Your goal >>
In the entries below, find the line with "Click the pencil" and the line with "Task: Toggle the message highlight icon". Reproduce those two lines and every line between them exactly, and nothing more.

Input records >>

┄┄┄┄┄┄┄┄┄┄┄┄┄┄┄┄┄┄┄┄

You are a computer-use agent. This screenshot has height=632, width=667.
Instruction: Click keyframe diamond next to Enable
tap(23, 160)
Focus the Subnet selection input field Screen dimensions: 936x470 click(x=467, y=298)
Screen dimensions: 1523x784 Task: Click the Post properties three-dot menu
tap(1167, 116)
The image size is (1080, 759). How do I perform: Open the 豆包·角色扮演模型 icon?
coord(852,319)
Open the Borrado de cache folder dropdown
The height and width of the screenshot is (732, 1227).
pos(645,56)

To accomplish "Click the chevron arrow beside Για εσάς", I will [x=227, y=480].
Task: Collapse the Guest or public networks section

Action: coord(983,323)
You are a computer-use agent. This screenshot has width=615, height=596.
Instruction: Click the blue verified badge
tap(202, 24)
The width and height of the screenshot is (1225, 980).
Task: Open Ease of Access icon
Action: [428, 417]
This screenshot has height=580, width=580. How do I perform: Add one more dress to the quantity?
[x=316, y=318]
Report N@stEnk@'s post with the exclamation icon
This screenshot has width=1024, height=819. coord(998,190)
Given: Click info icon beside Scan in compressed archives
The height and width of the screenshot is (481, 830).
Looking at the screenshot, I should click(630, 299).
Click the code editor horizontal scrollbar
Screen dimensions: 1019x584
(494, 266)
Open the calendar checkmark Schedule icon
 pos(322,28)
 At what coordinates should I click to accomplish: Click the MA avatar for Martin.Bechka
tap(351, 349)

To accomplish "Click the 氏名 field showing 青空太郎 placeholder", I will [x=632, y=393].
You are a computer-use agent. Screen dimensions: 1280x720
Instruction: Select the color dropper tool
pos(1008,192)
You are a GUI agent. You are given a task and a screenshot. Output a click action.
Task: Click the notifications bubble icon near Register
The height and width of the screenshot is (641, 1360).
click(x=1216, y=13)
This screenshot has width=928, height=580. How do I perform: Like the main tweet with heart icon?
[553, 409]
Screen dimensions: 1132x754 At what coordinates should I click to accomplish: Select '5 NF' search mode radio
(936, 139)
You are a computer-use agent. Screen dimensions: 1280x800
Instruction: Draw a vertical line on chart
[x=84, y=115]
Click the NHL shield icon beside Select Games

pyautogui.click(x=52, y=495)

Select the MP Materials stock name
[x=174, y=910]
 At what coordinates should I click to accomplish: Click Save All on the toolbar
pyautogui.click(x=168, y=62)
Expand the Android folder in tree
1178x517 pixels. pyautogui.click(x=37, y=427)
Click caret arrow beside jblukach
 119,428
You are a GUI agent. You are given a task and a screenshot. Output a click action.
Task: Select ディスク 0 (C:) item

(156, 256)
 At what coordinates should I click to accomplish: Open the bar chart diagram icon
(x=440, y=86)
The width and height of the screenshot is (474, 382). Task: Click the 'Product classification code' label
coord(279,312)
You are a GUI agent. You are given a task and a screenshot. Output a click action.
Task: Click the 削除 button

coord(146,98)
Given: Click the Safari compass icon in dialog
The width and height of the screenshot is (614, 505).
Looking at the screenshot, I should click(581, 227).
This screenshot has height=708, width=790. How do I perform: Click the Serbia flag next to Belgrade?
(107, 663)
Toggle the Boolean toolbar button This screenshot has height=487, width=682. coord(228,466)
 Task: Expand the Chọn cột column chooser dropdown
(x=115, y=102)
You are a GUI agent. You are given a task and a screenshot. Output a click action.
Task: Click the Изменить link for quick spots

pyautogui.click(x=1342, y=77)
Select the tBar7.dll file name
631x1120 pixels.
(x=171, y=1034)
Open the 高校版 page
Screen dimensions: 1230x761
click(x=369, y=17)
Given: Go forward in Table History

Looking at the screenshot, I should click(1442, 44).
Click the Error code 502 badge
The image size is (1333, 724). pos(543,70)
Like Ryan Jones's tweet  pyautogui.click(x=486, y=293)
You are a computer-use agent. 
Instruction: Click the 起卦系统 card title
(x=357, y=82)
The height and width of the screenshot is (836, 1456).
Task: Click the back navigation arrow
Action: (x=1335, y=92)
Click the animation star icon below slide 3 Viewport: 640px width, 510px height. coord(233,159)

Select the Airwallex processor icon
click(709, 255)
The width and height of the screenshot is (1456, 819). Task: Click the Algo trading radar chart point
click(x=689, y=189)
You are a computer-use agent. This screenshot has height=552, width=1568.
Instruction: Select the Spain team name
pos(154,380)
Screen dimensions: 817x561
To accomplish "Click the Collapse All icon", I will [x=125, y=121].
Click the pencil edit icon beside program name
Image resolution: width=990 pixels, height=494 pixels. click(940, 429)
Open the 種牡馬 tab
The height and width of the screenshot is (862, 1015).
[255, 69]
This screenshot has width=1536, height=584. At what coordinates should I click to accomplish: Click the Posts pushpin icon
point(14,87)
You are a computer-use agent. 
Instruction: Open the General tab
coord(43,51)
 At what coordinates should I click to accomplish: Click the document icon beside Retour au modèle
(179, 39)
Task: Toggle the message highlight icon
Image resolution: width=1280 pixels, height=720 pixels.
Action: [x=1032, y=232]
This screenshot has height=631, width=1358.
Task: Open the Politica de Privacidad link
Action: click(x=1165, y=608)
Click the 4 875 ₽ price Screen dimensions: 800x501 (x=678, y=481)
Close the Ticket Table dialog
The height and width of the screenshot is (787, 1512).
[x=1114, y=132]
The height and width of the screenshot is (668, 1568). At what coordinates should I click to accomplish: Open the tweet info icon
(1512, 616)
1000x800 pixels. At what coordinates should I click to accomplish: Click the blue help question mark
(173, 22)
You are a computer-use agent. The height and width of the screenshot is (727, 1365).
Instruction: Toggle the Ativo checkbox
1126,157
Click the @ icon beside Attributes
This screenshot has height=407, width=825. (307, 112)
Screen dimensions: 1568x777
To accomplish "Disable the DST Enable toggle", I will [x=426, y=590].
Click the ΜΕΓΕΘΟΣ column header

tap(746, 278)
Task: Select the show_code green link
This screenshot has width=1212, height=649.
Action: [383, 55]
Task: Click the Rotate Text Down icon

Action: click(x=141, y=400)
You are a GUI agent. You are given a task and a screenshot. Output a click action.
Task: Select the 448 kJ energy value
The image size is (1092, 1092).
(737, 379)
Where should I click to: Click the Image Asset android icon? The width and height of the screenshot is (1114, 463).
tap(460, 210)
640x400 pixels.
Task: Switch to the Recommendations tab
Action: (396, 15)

┄┄┄┄┄┄┄┄┄┄┄┄┄┄┄┄┄┄┄┄

Output for this exercise >>
Click the pencil edit icon beside program name
Image resolution: width=990 pixels, height=494 pixels. click(940, 429)
Open the 種牡馬 tab
The height and width of the screenshot is (862, 1015).
[255, 69]
This screenshot has width=1536, height=584. At what coordinates should I click to accomplish: Click the Posts pushpin icon
point(14,87)
You are a computer-use agent. 
Instruction: Open the General tab
coord(43,51)
 At what coordinates should I click to accomplish: Click the document icon beside Retour au modèle
(179, 39)
Task: Toggle the message highlight icon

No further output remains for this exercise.